When a payment fails, the problem isn’t just technical. It interrupts the moment of purchase and can leave customers questioning the entire experience – even if everything else worked perfectly.
“Payments have become one of the most important moments in the customer journey,” says Per Melander, Business Development Manager at Swedbank Pay. “It’s often the last step before a customer leaves. When it works smoothly, it strengthens the overall experience. When it doesn’t, it’s remembered.”
Digital habits are reshaping physical retail
Digital behavior is increasingly influencing how customers want to pay in physical environments. As QR-based ordering, self-service concepts and app-driven shopping journeys become more common, customers expect the same speed and simplicity across them all.
“One of the strongest trends we see is digital payments in physical retail,” says Melander. “Not because it’s ‘new’, but because it removes friction and matches how people already behave.”
At the same time, companies need to balance flexibility with control.

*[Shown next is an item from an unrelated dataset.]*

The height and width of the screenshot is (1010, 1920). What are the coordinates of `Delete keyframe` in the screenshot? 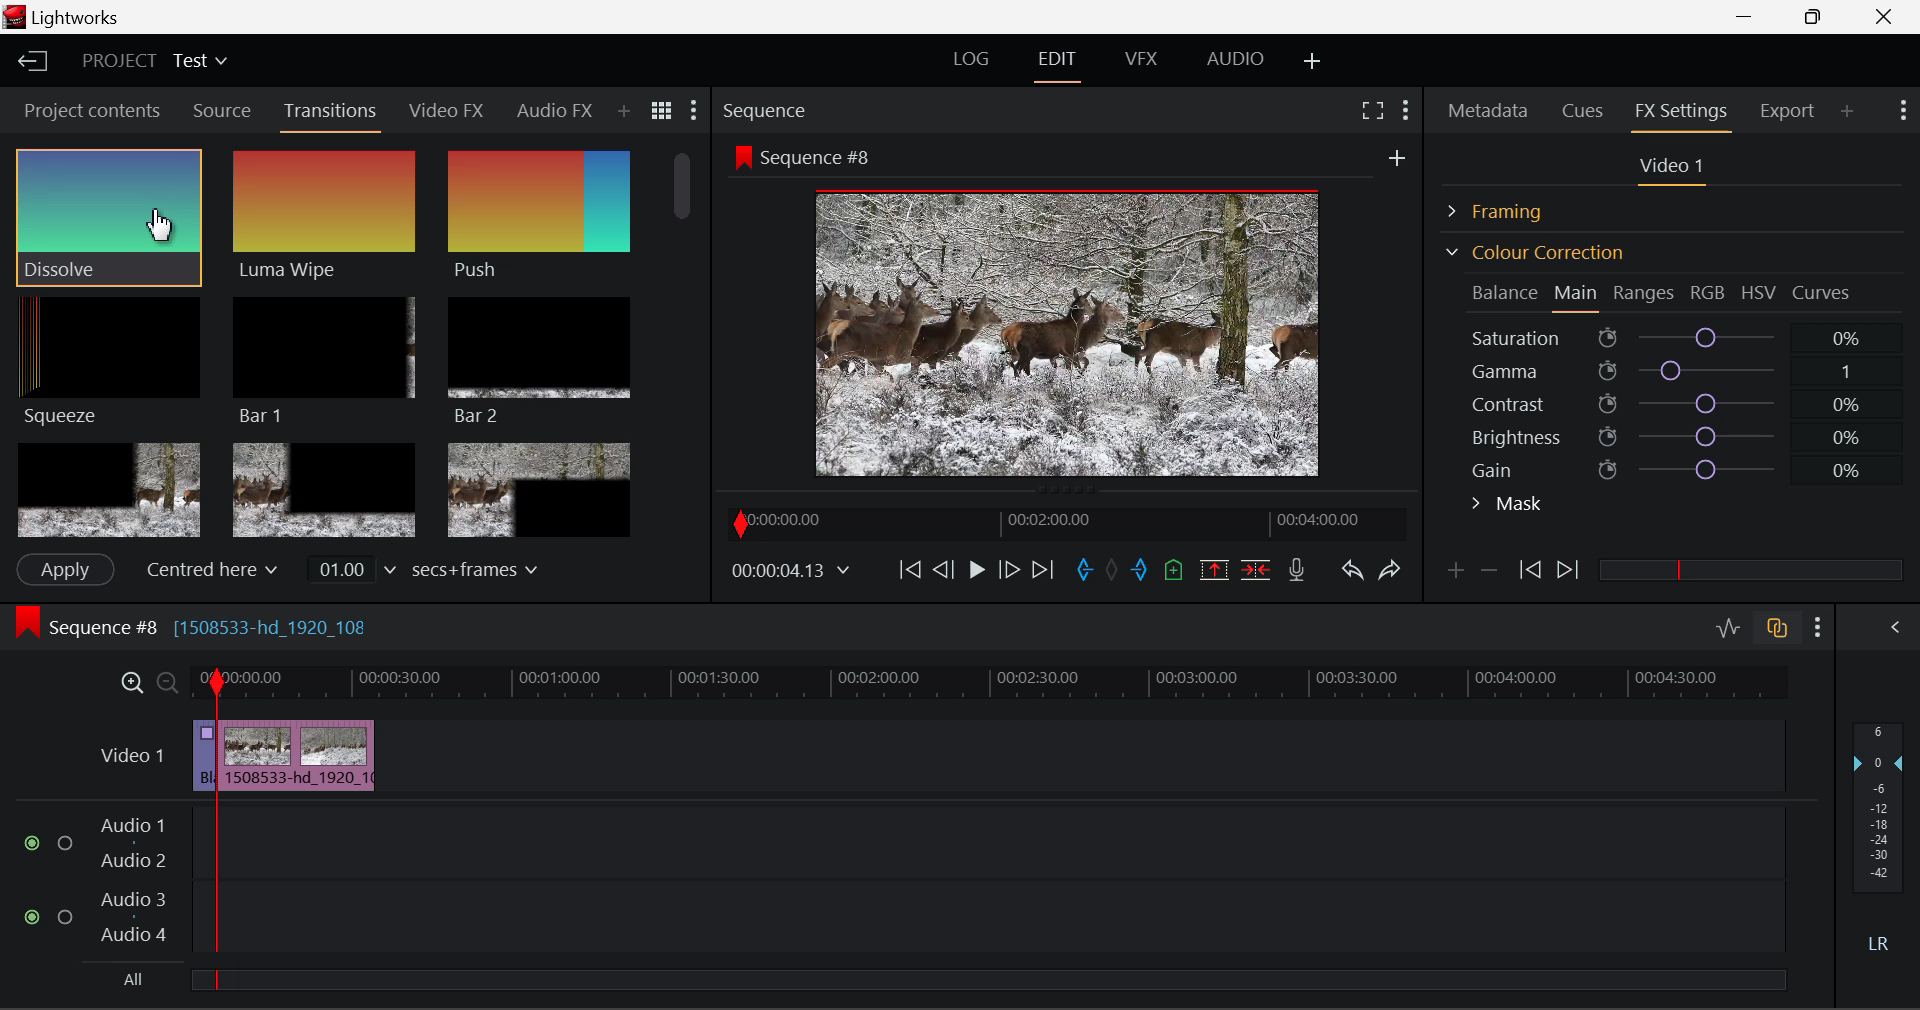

Customers may want different payment options in different situations, but businesses can’t afford a setup that becomes harder to manage over time.
“The real challenge isn’t choosing one payment method,” Melander adds. “It’s offering the right mix without increasing complexity behind the scenes.”

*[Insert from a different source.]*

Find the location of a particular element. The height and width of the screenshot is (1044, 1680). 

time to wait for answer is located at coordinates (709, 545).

Payments now influence conversion and loyalty
For e-commerce, payments have long been closely tied to conversion. But the same thinking now applies across channels: the easier it is to pay, the less likely customers are to drop off – whether they are checking out online or paying in-store.
Customers also expect payments to feel familiar and trustworthy. That’s one reason why mobile-first payment methods continue to grow. In the Nordics, Swish, Vipps and MobilePay have played a major role in making digital payments simple and widely used – both online and in physical environments. At the same time, Apple Pay is growing rapidly.
“More customers are leaving their wallets at home,” says Melander. “They expect to pay with their phone – quickly, securely and in a way that feels consistent, no matter where they shop.”
Why flexibility matters more than ever
The pace of change in retail is not slowing down. New sales channels appear, customer preferences shift, and payment methods evolve. For businesses, the question becomes how to keep up without constantly rebuilding their setup.
“A payment platform needs to support change,” says Melander. “Companies should be able to add payment methods or adjust flows without turning it into a major technical project every time.”
That includes being ready for different customer journeys – from traditional checkout to subscriptions, recurring payments and QR-driven flows.
Turn payments into a competitive advantage
To meet today's expectations, make sure you:
- let customers pay the way they expect – across channels and situations
- make it easy to complete the purchase – so nothing slows customers down
- build a setup that can adapt as your business grows – without making things harder behind the scenes.
Making it work in practice
For many businesses, the competitive advantage isn’t about offering the newest payment method first but about getting the basics right, every day: high availability, consistent experiences and reliable operations.
“When payments work the way they should, customers rarely think about them,” Melander says. “That’s actually the point. The payment experience should feel effortless – and merchants should feel confident that it will keep working as they grow.”